February 25, 20131:26 PM BOE Report Staff

CP

 

By Bob Weber

EDMONTON — Another company has pulled the plug on one of the Alberta government’s high-profile projects to capture and store carbon created by the energy industry.

Swan Hills Synfuels and the province announced Monday that they will discontinue a $285-million funding agreement that would have seen underground coal converted to gas and then burned to generate electricity. The carbon dioxide would have been stripped out and sold to nearby oilfields to boost production.

Natural gas prices are too low for the plan to make economic sense at this time, said Synfuels CEO Martin Lambert.

“At present, it’s more economical to purchase natural gas than it is to manufacture synthetic gas,” he said. “It’s a market reality that has led to significant delays on the CCS side of the project.”

Waiting until natural gas prices go up enough to make the project viable would push the project’s timelines beyond the funding agreement, he added.

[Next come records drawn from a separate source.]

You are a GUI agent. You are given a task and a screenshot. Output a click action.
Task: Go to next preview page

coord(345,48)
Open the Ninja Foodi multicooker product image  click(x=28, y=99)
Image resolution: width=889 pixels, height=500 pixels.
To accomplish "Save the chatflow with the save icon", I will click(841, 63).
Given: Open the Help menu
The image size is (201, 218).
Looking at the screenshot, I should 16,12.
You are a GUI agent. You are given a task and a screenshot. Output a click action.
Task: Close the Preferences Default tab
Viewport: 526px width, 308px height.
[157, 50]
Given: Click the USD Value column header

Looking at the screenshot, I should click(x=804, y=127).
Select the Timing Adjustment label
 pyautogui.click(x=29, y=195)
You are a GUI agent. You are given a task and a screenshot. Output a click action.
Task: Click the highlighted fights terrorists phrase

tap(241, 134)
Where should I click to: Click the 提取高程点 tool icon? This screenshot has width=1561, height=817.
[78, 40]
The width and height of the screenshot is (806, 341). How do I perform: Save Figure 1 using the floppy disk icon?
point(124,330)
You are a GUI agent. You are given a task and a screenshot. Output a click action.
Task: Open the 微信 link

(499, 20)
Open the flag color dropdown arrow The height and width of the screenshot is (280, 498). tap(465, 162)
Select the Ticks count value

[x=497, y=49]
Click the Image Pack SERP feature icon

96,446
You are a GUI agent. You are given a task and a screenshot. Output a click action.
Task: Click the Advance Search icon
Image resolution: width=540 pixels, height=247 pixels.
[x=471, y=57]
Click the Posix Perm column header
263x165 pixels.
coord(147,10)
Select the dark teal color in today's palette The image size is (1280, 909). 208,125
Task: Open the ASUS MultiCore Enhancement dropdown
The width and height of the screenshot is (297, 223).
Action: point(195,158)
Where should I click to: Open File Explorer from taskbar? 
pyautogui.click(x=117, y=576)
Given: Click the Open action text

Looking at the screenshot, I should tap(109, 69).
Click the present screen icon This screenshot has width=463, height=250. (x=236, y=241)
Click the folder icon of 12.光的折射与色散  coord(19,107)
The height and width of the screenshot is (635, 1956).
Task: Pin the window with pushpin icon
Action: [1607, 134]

Lambert said when the project was announced that natural gas needed to be above $5 a gigajoule for the plan to work. Current prices have fluctuated around the $3 mark.

The Synfuels project would have sequestered about 1.3 million tonnes of carbon dioxide every year starting in 2015 by injecting it into oil wells. The operation was expected to generate between 80 million and 100 million barrels of oil that wouldn’t have otherwise been recovered.

It’s not immediately clear how the Synfuels pullout will affect the province’s greenhouse gas projections.

Energy Minister Ken Hughes said Synfuels had not received any payments under the original deal. No decisions on reallocating the money have been made.

Synfuels was one of four carbon capture and storage projects the provincial government was funding out of a $2-billion pot. Those projects have been a major part of government responses to criticism of the province’s environmental record.

Two of them remain on the books.

Enhance Energy’s $600-million plan to transport CO2 from refineries in Redwater, Alta., to aging oilfields near Clive through the Alberta carbon trunk pipeline is expected to begin later this year.

As well, Royal Dutch Shell is moving ahead with plans to capture one million tonnes of CO2 annually from its Scotford oilsands upgrader northeast of Edmonton. The gas is to be injected deep into a porous rock formation about 80 kilometres away to prevent it from entering the atmosphere and contributing to climate change.

The Alberta and federal governments are kicking in a collective $865 million toward that project, which is expected to start in 2015.

Hughes said the two projects will eventually remove 2.76 million tonnes of carbon a year.

However, TransAlta backed out of a $1.4-billion carbon capture deal last spring.

CEO Dawn Farrell said the costs of injecting CO2 into old oil wells to enhance production was no longer competitive with other methods of doing the same thing.

Originally, the province had hoped to have five or six working projects by 2015 that would inject up to 10 million tonnes of CO2 a year into the ground.

Even if that had come to pass, it wouldn’t have reduced Alberta’s overall greenhouse gas emissions, which are expected to keep climbing until 2020.